=== Begin Enclosure ===

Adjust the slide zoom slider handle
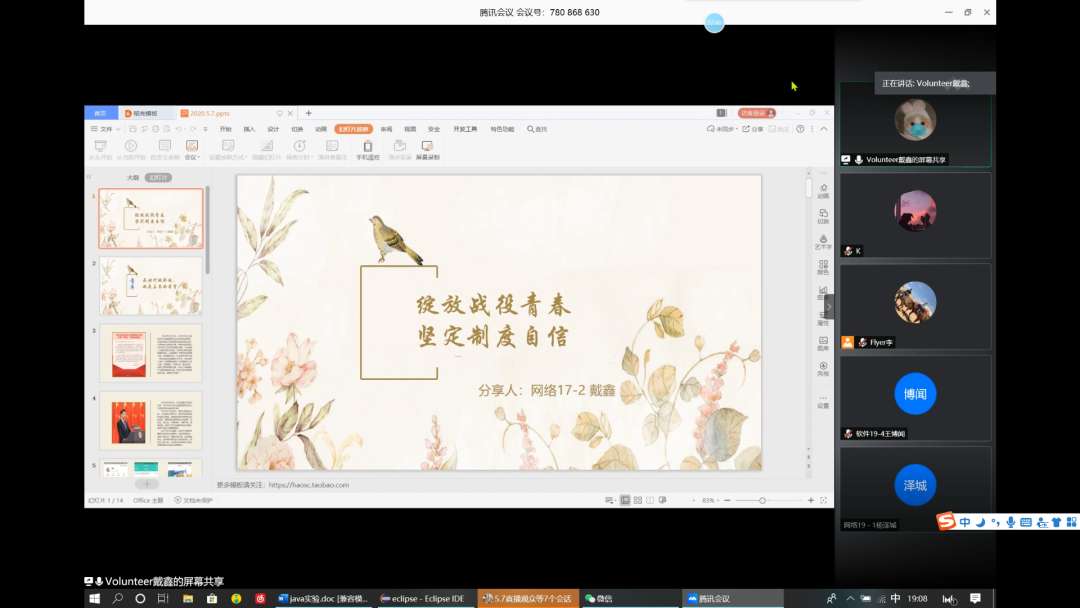Screen dimensions: 1080x608 [x=762, y=500]
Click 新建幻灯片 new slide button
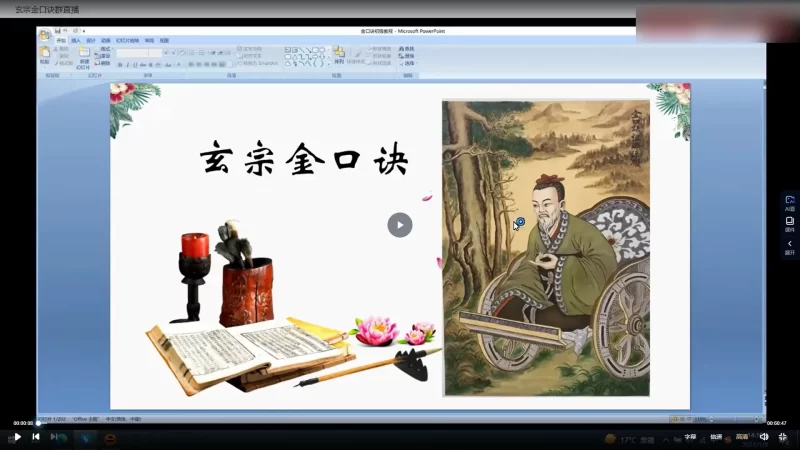Viewport: 800px width, 450px height. (84, 55)
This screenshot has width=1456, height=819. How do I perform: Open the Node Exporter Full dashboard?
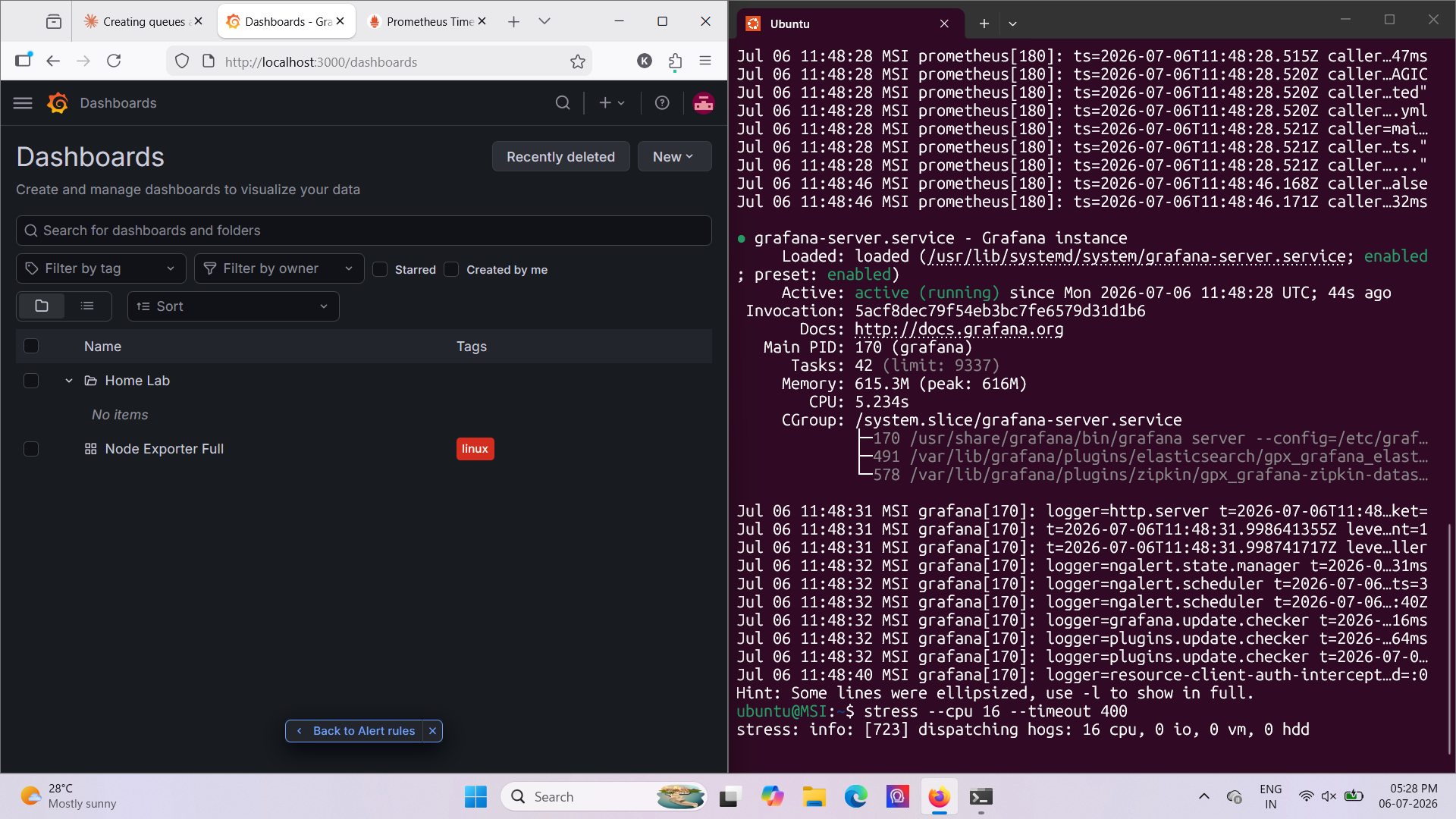[165, 449]
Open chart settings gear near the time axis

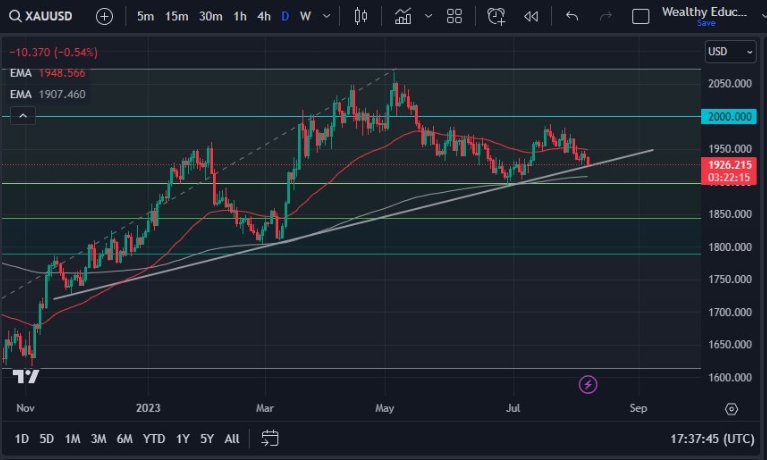point(731,409)
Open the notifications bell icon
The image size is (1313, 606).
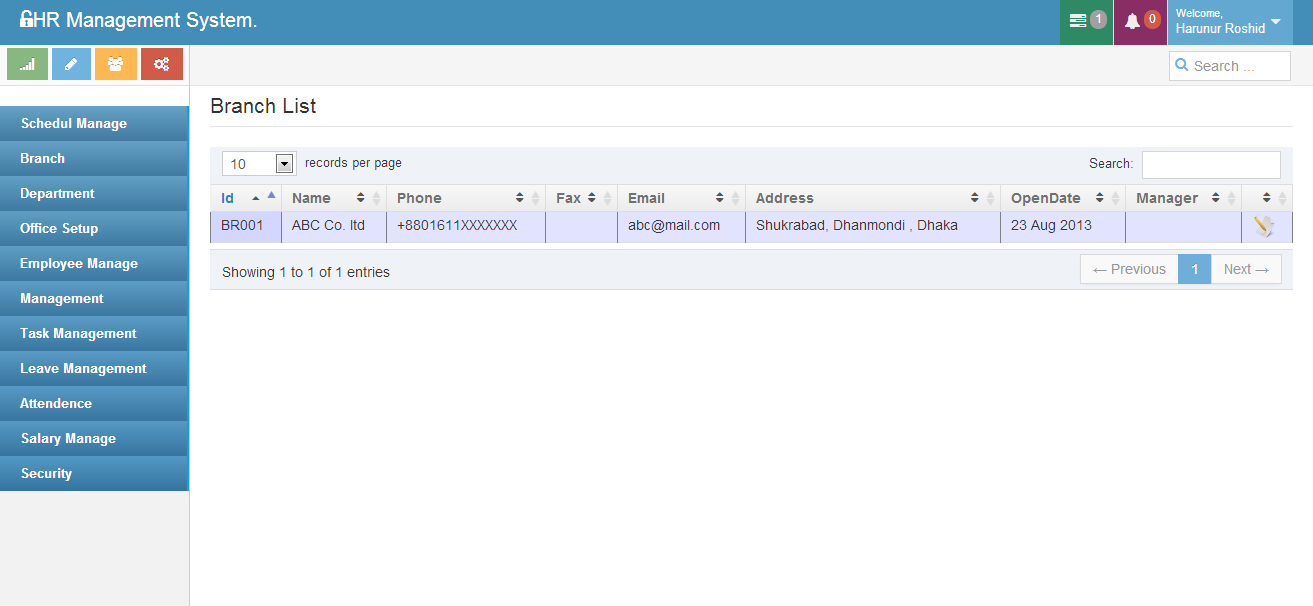tap(1140, 21)
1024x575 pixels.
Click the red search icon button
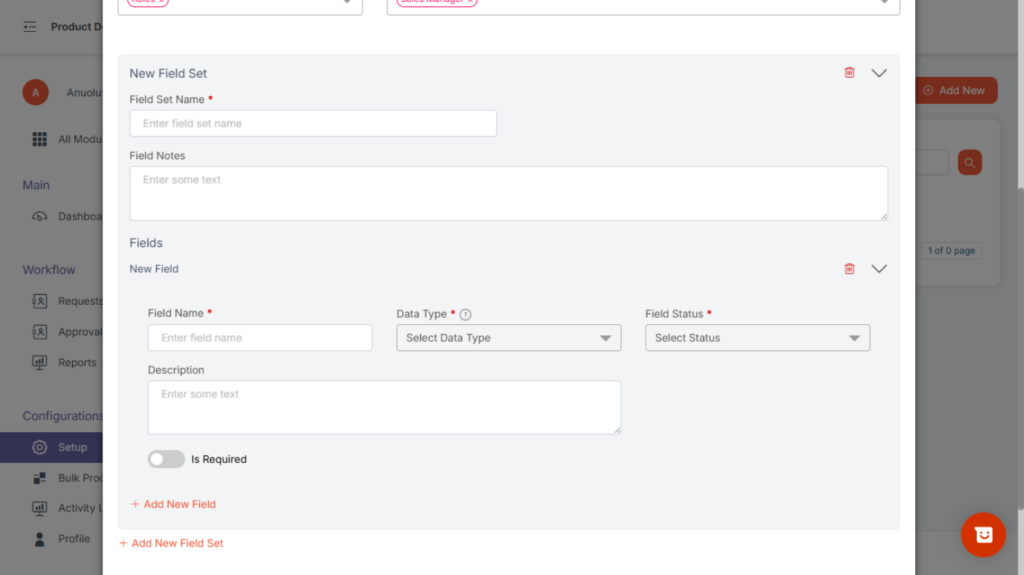point(969,162)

=== End Enclosure ===

* **What the task asks**
Only the entries themselves should be output, word for word, with all pictures omitted.

* **Answer space**
Adjust the slide zoom slider handle
Screen dimensions: 1080x608 [x=762, y=500]
Click 新建幻灯片 new slide button
Viewport: 800px width, 450px height. (84, 55)
This screenshot has width=1456, height=819. How do I perform: Open the Node Exporter Full dashboard?
[165, 449]
Open chart settings gear near the time axis

point(731,409)
Open the notifications bell icon
The image size is (1313, 606).
tap(1140, 21)
1024x575 pixels.
Click the red search icon button
point(969,162)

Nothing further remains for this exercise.